The Tarjumān al-Ashwāq, a collection of sixty-one love poems, is one of Ibn ‘Arabi’s best-known works. Having left Andalusia for the pilgrimage in 1200, he reached Mecca in 1202, and began to experience visions that would inspire much of his vast literary production over the next four decades. In a preface to the Tarjumān he describes an experience he had while circling the Ka’ba, reciting the verses of this poem (Translator of Desires, p. 3)
I wish I knew if they knew
whose heart they’ve taken
Or my heart knew which
high-ridge track they follow
Do you see them safe
or perishing?
The lords of love are in love
ensnared, bewildered
“No sooner had he begun reciting, Ibn ‘Arabi tells us, than he felt a jolt between his shoulders ‘from a hand softer than undyed silk’.”(p. xxiii) Turning round he found before him a “maiden”, who quoted back to him his poem, verse by verse, with critical comments, who told him that what he said did not become one like him. The story became well known through R.A. Nicholson’s 1911 English translation of the Tarjumān and Henry Corbin’s Creative Imagination in the Sufism of Ibn ‘Arabi (1969) .
During a subsequent stay in Mecca, Ibn ‘Arabi composed sixty more poems, and collected these together with the (criticized) poem, under the title Tarjumān al-Ashwāq.
Ibn ‘Arabi subsequently defended the Tarjumān against charges that it was nothing more than mundane erotic poetry. He did this by means of a verse-by-verse commentary, which illustrated how the poems related to Sufi pschology and cosmology. What Michael Sells’ translations bring out is that the poems are not “versified philosophy”; they are poems of longing, and joining and being far from what one loves, and their meaning will be entered into by taste, not by intellectual correlation.
Quoted on the back cover of the book, James Montgomery writes: “Accurate yet not overawed by the Arabic texts, this authoritative translation renders Ibn ‘Arabi’s Translator of Desires into a nuanced, flexible, and accessible modern idiom that enables English readers to enjoy the delights of these poetic gems.”

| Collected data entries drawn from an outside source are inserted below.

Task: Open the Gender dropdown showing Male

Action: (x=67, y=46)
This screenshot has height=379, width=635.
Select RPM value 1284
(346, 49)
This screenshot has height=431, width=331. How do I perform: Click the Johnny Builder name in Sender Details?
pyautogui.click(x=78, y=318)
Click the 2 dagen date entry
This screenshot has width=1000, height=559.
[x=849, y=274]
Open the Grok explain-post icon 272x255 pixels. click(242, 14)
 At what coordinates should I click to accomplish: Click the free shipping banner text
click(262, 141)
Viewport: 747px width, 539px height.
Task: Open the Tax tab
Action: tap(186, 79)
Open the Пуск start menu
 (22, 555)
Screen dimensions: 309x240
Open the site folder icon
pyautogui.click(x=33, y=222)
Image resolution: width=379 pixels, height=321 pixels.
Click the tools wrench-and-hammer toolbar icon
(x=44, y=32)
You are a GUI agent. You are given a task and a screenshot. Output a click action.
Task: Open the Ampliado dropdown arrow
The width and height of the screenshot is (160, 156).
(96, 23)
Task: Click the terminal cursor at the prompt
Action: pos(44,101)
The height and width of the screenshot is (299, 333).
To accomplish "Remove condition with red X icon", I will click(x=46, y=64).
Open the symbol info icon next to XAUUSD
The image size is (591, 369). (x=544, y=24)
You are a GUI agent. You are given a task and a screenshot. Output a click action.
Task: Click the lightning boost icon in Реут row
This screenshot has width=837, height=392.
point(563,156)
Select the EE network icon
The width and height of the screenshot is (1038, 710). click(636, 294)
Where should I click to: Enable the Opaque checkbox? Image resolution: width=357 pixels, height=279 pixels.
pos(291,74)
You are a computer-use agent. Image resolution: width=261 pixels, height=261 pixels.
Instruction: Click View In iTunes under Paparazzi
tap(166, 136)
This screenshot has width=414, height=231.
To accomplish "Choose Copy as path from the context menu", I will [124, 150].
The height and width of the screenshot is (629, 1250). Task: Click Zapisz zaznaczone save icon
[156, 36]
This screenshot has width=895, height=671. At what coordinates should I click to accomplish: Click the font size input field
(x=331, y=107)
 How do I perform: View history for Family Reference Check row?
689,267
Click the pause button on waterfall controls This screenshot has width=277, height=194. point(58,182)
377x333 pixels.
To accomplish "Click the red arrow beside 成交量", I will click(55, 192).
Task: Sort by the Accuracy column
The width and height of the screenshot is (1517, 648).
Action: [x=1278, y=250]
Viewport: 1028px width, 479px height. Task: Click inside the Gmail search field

In The Translator of Desires, Michael Sells presents the first complete English translation of the Tarjumān since the groundbreaking translation by R.A. Nicholson. It includes a facing-page critical text of the original Arabic.
The introduction puts the poems in the context of the Arabic love poetry tradition, Ibn ‘Arabi’s life and times, his mystical thought, and how we might understand Niẓām, the young woman whom he presents as the inspiration for the volume — a relationship that has long fascinated readers.
Following the introduction and main text, there are
- detailed notes and commentaries on each poem,
- translations of Ibn ‘Arabi’s important prefaces to the Tarjumān,
- a discussion of the manuscript sources used for the Arabic text,
- notes on previous Tarjumān translations in several languages,
- and a glossary, chiefly of place and plant names that have been left in Arabic in the translation.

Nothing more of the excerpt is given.